Montessori’s green island on Pantops

Just back from a tour of the Montessori Community School on Pantops, where—no kidding—I spent a solid hour wishing that I could go back to middle school. This was an unfamiliar sensation, but then my middle school experience didn’t include pushing wheelbarrowfuls of soil into a geodesic greenhouse where, a few months later, I would harvest crops to feed myself and my fellow students.

That is what I observed the middle-schoolers doing yesterday afternoon, some of them dressed fetchingly in coveralls, in and around the new greenhouse. It was installed this summer and is destined to be the centerpiece of a permaculture curriculum meant to involve students of all age groups. Students and faculty are working on getting the beds set up and planted now, and the idea is that once they have food crops actually producing in there, they’ll be providing food for about 90 students’ lunches once a week. If their crops do really well, you might even be able to buy surplus produce at the little student-run store on campus.

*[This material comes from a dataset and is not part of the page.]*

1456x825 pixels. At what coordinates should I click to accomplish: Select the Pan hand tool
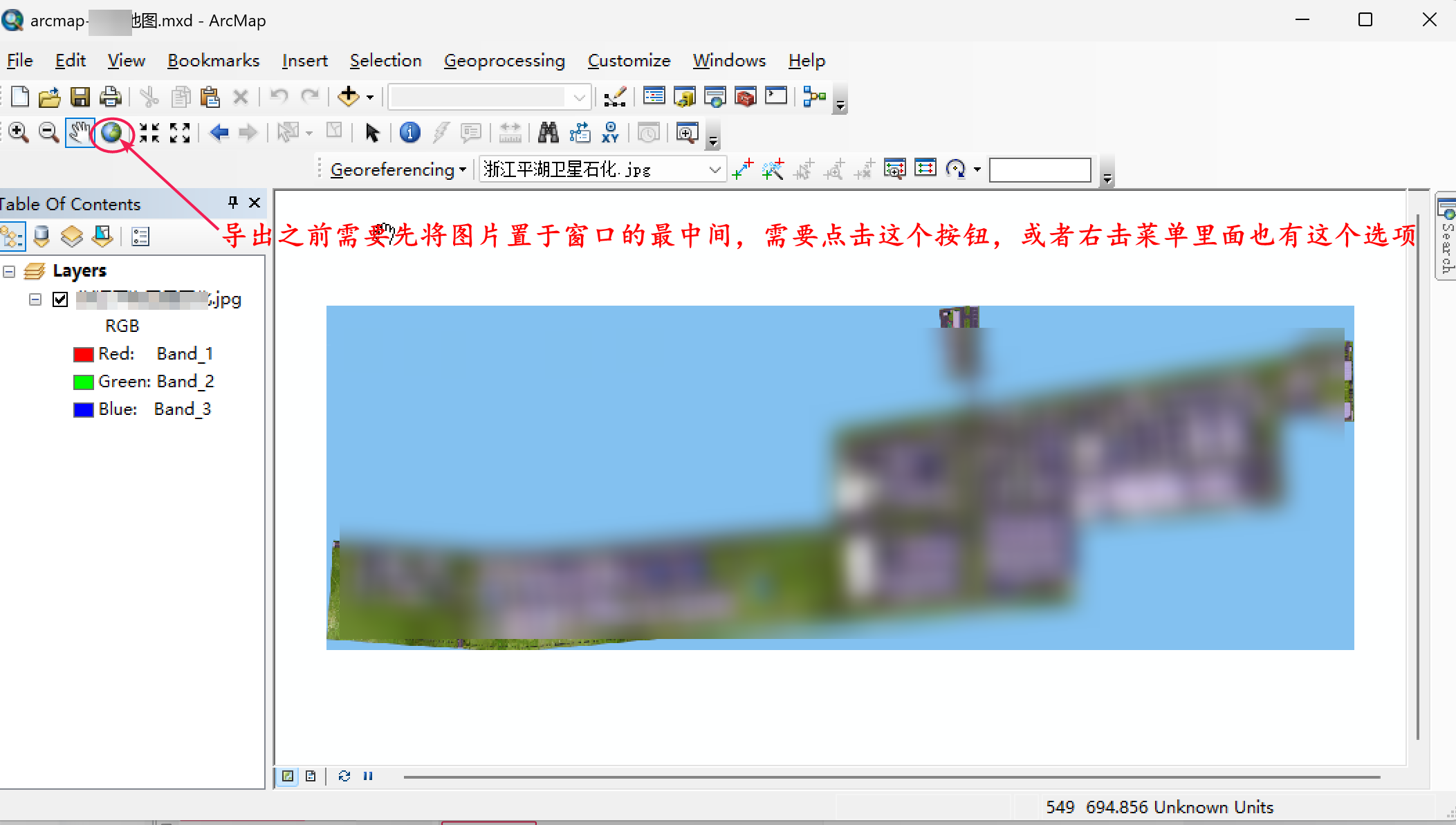(80, 132)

Students with potatoes, planted last spring and recently harvested.

It’s a slice of permaculture heaven up there: beehives, bird sanctuaries, and a designated spot inside the greenhouse where dwarf fruit trees will grow. All around is a car-centric, big-box maze, but the campus feels like an island buffered by trees. School spokesperson Leigh Ann Carver pointed out a lone tomato plant down by the preschool classrooms and explained, "We’ve always been able to produce some food, which [the students] have enjoyed as a treat. Having the greenhouse makes a huge difference in volume and the seasons of the year they can keep things going."

I did not closely follow the 2008 controversy over the school’s master plan to build new LEED-certified facilities, but I feel glad now that the plans eventually earned county approval. I like what’s going on up there, and I hope more schools—especially public schools—get their students digging in the dirt, making connections to their own food, and observing how plants behave. Not to mention raising bees!